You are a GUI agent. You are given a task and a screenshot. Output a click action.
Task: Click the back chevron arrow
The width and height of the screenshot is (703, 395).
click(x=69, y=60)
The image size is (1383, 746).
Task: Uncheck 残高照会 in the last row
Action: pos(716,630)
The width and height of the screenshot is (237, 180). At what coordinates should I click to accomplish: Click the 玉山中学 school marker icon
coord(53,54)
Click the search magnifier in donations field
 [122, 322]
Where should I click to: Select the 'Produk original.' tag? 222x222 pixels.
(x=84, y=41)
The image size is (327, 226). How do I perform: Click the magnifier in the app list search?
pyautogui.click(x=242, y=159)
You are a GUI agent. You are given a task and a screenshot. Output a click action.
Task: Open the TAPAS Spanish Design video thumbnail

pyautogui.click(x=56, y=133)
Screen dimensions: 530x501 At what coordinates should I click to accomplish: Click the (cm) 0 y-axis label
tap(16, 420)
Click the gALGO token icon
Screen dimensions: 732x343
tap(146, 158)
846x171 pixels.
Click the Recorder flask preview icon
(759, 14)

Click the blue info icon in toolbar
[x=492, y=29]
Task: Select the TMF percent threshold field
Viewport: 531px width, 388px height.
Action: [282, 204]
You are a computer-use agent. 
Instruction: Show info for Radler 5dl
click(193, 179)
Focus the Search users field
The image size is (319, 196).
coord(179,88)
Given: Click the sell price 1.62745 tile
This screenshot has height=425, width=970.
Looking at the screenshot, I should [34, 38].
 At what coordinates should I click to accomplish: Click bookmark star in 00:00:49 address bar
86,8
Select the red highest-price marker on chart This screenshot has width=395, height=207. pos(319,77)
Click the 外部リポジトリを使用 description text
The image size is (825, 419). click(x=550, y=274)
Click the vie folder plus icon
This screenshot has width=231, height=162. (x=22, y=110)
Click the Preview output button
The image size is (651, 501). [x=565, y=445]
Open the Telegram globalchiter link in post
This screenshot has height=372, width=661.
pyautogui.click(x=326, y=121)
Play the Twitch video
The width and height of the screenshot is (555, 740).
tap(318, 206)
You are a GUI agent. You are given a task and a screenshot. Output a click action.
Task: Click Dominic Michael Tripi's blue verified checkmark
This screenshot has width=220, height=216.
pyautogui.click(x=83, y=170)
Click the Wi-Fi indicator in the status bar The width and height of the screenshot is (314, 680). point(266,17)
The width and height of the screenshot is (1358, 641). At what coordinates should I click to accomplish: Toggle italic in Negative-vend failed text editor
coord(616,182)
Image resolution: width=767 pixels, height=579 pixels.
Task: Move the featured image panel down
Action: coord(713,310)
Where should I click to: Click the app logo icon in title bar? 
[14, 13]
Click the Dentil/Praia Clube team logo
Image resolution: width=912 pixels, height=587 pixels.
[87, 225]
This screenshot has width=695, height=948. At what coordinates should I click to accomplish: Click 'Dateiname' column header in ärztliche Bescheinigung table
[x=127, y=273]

•••

-- Problem details --
All lines of the entries containing the string "price" must be shown in full.

-- Problem solution --
Given: Click the sell price 1.62745 tile
Select the red highest-price marker on chart This screenshot has width=395, height=207. pos(319,77)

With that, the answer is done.